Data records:

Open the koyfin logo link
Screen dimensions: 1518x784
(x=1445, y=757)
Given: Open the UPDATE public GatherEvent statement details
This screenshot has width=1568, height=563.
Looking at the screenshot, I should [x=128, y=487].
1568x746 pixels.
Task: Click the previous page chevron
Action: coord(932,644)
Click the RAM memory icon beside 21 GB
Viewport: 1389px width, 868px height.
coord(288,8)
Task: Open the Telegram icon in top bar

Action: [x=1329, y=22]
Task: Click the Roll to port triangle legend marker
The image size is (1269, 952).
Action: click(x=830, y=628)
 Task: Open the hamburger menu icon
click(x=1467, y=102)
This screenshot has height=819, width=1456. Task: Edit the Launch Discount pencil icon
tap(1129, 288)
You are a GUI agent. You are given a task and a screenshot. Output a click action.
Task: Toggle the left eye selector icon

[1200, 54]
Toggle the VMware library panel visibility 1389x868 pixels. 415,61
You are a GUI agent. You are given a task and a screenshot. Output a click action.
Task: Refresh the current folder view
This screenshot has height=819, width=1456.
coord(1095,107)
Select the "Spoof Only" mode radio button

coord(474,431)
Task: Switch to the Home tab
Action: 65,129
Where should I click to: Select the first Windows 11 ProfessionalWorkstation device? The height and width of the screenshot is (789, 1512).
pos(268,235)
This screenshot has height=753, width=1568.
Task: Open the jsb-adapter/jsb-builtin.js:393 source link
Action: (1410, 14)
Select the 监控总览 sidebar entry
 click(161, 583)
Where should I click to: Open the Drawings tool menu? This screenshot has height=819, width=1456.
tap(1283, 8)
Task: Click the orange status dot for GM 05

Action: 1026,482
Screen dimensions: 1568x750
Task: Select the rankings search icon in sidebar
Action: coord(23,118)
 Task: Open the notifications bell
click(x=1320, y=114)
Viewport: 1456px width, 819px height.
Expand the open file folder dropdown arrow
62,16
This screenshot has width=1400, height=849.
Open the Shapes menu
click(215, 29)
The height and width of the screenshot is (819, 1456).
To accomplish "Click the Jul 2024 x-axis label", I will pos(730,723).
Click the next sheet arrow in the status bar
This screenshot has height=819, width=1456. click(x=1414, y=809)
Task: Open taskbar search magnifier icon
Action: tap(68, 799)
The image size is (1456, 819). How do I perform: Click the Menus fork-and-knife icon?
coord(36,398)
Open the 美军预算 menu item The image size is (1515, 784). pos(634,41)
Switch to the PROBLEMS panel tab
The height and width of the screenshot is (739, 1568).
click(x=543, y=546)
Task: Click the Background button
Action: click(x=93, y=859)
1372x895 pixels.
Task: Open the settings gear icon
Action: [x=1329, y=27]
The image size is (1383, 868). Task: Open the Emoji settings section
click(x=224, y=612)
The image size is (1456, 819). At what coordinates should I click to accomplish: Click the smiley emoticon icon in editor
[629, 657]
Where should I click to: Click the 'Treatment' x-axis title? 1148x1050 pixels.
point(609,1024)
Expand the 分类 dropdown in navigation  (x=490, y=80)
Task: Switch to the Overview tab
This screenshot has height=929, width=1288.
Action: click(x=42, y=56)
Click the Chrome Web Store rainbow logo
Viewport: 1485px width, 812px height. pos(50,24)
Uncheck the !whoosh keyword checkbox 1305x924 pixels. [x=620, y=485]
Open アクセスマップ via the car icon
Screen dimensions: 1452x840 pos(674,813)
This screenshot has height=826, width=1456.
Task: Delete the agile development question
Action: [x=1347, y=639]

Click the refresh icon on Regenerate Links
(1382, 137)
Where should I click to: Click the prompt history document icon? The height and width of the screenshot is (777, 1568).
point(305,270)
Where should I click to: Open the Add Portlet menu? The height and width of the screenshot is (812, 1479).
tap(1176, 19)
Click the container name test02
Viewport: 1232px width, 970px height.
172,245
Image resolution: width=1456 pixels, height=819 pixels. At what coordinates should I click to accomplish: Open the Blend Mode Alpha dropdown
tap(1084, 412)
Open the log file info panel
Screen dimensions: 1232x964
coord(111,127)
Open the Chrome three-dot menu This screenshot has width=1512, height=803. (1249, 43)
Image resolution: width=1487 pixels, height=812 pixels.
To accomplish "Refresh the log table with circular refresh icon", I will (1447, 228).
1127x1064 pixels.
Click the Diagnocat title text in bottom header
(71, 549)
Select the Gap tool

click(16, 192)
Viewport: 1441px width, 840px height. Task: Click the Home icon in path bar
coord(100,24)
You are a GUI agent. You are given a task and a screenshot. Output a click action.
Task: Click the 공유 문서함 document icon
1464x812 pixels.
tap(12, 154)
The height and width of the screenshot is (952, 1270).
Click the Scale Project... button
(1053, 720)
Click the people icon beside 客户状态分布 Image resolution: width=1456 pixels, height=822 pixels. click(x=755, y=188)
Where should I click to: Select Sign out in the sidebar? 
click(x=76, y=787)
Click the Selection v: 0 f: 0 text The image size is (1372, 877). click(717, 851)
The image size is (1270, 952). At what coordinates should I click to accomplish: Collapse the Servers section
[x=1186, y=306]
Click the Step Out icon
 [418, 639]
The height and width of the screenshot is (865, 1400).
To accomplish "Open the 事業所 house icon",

Exercise: As the answer, set down only the lines from the data above between the one holding "Viewport: 1232px width, 970px height." and the one holding "The height and width of the screenshot is (952, 1270).", inclusive, exactly as they read.

Solution for this problem:
Viewport: 1232px width, 970px height.
172,245
Image resolution: width=1456 pixels, height=819 pixels. At what coordinates should I click to accomplish: Open the Blend Mode Alpha dropdown
tap(1084, 412)
Open the log file info panel
Screen dimensions: 1232x964
coord(111,127)
Open the Chrome three-dot menu This screenshot has width=1512, height=803. (1249, 43)
Image resolution: width=1487 pixels, height=812 pixels.
To accomplish "Refresh the log table with circular refresh icon", I will (1447, 228).
1127x1064 pixels.
Click the Diagnocat title text in bottom header
(71, 549)
Select the Gap tool

click(16, 192)
Viewport: 1441px width, 840px height. Task: Click the Home icon in path bar
coord(100,24)
You are a GUI agent. You are given a task and a screenshot. Output a click action.
Task: Click the 공유 문서함 document icon
1464x812 pixels.
tap(12, 154)
The height and width of the screenshot is (952, 1270).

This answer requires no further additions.